Richtig ist, die Verfahrensbeteiligten sollen laut Gesetzentwurf den Einsatz von Videotechnik ablehnen können. Viel besser wäre es doch aber, gerade in sehr sensiblen Lebensbereichen den Zugang zu gerichtlichen Verhandlungen gezielt einfach zu halten, indem mündliche Verhandlungen in Präsenz weiterhin das übliche Verfahren darstellen.
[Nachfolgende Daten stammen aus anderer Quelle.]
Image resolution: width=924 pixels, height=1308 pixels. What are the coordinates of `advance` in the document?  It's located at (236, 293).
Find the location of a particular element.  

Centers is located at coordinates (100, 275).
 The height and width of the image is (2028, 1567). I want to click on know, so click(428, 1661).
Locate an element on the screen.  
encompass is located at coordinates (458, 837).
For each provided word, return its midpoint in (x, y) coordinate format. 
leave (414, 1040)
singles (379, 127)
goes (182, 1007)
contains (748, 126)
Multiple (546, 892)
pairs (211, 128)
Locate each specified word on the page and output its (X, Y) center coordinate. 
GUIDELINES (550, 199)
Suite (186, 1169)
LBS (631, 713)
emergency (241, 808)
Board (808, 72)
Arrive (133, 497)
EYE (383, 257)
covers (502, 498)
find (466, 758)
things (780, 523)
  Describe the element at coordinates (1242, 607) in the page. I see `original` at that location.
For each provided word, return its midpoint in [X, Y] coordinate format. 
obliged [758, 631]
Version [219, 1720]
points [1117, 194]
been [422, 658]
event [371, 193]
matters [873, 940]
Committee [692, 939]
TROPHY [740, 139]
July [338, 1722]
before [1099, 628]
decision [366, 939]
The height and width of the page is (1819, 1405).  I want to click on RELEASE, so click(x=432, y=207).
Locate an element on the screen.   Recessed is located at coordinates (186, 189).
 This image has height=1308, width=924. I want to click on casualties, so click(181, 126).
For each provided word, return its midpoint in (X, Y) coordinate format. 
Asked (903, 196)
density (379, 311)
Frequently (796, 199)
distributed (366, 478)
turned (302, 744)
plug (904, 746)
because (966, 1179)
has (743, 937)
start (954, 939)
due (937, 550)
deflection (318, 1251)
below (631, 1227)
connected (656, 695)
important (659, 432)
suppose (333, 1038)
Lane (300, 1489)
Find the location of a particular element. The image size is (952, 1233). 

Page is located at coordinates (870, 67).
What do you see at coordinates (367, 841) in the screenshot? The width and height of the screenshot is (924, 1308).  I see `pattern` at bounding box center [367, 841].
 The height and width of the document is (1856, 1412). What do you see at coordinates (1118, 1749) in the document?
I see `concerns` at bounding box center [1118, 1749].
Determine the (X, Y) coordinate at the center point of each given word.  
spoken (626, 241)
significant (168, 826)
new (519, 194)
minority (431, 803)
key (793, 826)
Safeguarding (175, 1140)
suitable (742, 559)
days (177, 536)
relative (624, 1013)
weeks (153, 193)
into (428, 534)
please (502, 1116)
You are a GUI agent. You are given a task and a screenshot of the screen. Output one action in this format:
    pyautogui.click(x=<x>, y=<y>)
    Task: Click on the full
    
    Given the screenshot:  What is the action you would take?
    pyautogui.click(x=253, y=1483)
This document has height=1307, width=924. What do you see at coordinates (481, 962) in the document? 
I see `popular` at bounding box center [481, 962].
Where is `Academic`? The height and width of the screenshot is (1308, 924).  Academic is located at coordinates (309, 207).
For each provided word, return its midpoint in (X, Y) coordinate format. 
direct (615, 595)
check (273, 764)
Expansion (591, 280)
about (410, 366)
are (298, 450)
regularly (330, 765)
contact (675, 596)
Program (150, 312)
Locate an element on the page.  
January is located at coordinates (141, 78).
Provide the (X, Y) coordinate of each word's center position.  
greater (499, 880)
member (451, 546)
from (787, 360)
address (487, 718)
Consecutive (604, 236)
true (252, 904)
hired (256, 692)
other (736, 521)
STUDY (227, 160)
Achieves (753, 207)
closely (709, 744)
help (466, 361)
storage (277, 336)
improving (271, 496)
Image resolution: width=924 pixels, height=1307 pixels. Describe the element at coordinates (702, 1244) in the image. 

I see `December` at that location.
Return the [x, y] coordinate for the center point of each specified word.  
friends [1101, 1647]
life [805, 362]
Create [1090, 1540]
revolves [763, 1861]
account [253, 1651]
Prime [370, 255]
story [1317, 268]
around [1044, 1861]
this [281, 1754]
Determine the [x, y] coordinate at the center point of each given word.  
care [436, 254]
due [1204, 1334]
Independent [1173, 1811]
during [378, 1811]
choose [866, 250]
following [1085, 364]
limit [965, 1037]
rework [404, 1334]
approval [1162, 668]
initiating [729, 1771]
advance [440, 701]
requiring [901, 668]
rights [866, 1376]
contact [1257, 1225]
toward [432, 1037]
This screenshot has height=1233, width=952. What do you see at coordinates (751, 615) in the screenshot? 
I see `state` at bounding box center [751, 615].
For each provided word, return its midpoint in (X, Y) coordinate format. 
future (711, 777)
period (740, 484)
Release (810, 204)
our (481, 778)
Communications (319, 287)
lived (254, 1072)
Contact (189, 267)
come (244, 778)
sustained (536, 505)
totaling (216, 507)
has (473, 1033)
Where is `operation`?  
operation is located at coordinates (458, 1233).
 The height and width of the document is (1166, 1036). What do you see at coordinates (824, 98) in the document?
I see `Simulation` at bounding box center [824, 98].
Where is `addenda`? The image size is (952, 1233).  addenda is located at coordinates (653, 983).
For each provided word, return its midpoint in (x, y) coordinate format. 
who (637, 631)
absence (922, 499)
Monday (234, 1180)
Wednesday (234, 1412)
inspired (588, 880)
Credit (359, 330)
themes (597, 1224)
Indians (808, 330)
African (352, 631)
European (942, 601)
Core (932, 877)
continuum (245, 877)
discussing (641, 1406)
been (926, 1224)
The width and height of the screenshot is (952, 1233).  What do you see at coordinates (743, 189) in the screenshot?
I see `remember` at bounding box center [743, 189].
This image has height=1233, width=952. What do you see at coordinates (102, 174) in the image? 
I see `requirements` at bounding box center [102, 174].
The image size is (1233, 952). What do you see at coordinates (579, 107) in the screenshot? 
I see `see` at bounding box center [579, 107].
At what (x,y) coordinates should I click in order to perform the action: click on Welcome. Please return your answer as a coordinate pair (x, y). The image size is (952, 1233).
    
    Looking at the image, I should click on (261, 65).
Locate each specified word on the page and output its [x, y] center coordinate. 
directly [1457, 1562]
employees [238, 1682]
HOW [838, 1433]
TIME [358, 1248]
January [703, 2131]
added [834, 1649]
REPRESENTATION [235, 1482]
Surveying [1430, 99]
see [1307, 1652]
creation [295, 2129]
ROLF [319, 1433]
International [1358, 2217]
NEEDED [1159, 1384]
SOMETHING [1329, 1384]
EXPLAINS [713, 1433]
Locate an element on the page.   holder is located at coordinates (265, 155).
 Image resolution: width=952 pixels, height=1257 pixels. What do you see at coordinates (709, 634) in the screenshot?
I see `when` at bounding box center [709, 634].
Zweitens erscheinen Präsenzverhandlungen als Regel auch in einem weiteren Feld der Rechtsprechung angezeigt. Der Deutsche Gewerkschaftsbund weist darauf hin, dass Verhandlungen von Angesicht zu Angesicht gerade für die Arbeitsgerichtsbarkeit von herausgehobener Bedeutung sind. In den für Arbeitsrechtsprozesse typischen Güteverhandlungen kommt es in besonderer Weise darauf an, dass die Konfliktparteien miteinander in Kontakt treten und feine Nuancen, die Mimik und Gestik sowie Zwischentöne wahrnehmen können. Die Güteverhandlung ist als Instrument auch deshalb so erfolgreich, weil sich der Grundsatz der Unmittelbarkeit direkt auf das Ergebnis auswirkt.

Drittens. Die Option der vollvirtuellen Verhandlung, bei der die Richterin oder der Richter auch von zu Hause aus gerichtliche Verhandlungen führen können sollen. Das klingt nach schöner neuer Arbeitswelt, in der auch Richterinnen und Richter die Vorteile des Homeoffice nutzen können. Ich gönne es den Richterinnen und Richtern absolut, sich in den Verhandlungspausen und zwischen Verhandlungen auch einmal um die Kinder oder den Haushalt kümmern zu können. Was aus dieser Perspektive aber unter den Tisch zu fallen droht, ist die Transparenz der Justiz und das Vertrauen der Rechtsuchenden in die Justiz. Darauf hat unter anderem auch der Deutsche Anwaltsverein hingewiesen, und ich möchte diesen Einwand ausdrücklich unterstützen.

Im Namen des Volkes Recht zu sprechen, ist nicht irgendeine beliebige Tätigkeit, die ohne Weiteres in den eigenen vier Wänden erfolgen kann. Vielmehr erfordert sie geradezu den öffentlichen Raum, also den Gerichtssaal als Ort des Geschehens.

Angesichts dieser und weiterer offener Fragen erwarte ich von den anstehenden Beratungen eine Qualifizierung des Gesetzentwurfs, dem wir im Grundsatz aufgeschlossen gegenüberstehen.